• **STUDY MATERIAL**:
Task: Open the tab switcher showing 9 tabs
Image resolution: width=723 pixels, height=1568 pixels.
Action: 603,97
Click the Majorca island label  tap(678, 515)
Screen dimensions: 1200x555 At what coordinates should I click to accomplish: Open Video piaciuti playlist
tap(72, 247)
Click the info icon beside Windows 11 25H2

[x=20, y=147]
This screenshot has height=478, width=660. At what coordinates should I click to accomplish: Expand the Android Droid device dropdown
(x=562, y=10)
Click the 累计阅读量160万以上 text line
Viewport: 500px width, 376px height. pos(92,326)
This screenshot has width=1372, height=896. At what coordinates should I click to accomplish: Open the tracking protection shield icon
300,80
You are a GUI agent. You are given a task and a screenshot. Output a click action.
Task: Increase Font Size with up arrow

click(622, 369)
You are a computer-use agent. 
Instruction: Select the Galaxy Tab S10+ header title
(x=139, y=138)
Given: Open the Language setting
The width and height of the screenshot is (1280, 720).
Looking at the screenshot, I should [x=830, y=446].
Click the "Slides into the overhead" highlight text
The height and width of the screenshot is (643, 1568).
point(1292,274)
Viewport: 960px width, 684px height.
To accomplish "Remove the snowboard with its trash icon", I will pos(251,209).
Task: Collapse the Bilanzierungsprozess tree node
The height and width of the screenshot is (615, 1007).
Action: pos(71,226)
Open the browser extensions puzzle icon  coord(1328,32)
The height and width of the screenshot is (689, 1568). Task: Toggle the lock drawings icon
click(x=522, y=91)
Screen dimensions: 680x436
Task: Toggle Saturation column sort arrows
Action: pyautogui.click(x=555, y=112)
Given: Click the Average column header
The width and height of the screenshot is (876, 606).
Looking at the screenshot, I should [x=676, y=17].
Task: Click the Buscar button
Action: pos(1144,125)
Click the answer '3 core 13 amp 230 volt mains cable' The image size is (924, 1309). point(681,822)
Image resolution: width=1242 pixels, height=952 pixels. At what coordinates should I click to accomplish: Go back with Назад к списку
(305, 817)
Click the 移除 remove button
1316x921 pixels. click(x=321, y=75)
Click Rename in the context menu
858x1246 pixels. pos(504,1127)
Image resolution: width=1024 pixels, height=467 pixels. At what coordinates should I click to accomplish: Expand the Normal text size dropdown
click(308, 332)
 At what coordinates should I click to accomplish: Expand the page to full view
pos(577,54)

• **TASK GOAL**: Your answer must be an exact copy of every record.

• **EXPECTED ANSWER**:
Task: Open the tab switcher showing 9 tabs
Image resolution: width=723 pixels, height=1568 pixels.
Action: 603,97
Click the Majorca island label  tap(678, 515)
Screen dimensions: 1200x555 At what coordinates should I click to accomplish: Open Video piaciuti playlist
tap(72, 247)
Click the info icon beside Windows 11 25H2

[x=20, y=147]
This screenshot has height=478, width=660. At what coordinates should I click to accomplish: Expand the Android Droid device dropdown
(x=562, y=10)
Click the 累计阅读量160万以上 text line
Viewport: 500px width, 376px height. pos(92,326)
This screenshot has width=1372, height=896. At what coordinates should I click to accomplish: Open the tracking protection shield icon
300,80
You are a GUI agent. You are given a task and a screenshot. Output a click action.
Task: Increase Font Size with up arrow

click(622, 369)
You are a computer-use agent. 
Instruction: Select the Galaxy Tab S10+ header title
(x=139, y=138)
Given: Open the Language setting
The width and height of the screenshot is (1280, 720).
Looking at the screenshot, I should [x=830, y=446].
Click the "Slides into the overhead" highlight text
The height and width of the screenshot is (643, 1568).
point(1292,274)
Viewport: 960px width, 684px height.
To accomplish "Remove the snowboard with its trash icon", I will pos(251,209).
Task: Collapse the Bilanzierungsprozess tree node
The height and width of the screenshot is (615, 1007).
Action: pos(71,226)
Open the browser extensions puzzle icon  coord(1328,32)
The height and width of the screenshot is (689, 1568). Task: Toggle the lock drawings icon
click(x=522, y=91)
Screen dimensions: 680x436
Task: Toggle Saturation column sort arrows
Action: pyautogui.click(x=555, y=112)
Given: Click the Average column header
The width and height of the screenshot is (876, 606).
Looking at the screenshot, I should [x=676, y=17].
Task: Click the Buscar button
Action: pos(1144,125)
Click the answer '3 core 13 amp 230 volt mains cable' The image size is (924, 1309). point(681,822)
Image resolution: width=1242 pixels, height=952 pixels. At what coordinates should I click to accomplish: Go back with Назад к списку
(305, 817)
Click the 移除 remove button
1316x921 pixels. click(x=321, y=75)
Click Rename in the context menu
858x1246 pixels. pos(504,1127)
Image resolution: width=1024 pixels, height=467 pixels. At what coordinates should I click to accomplish: Expand the Normal text size dropdown
click(308, 332)
 At what coordinates should I click to accomplish: Expand the page to full view
pos(577,54)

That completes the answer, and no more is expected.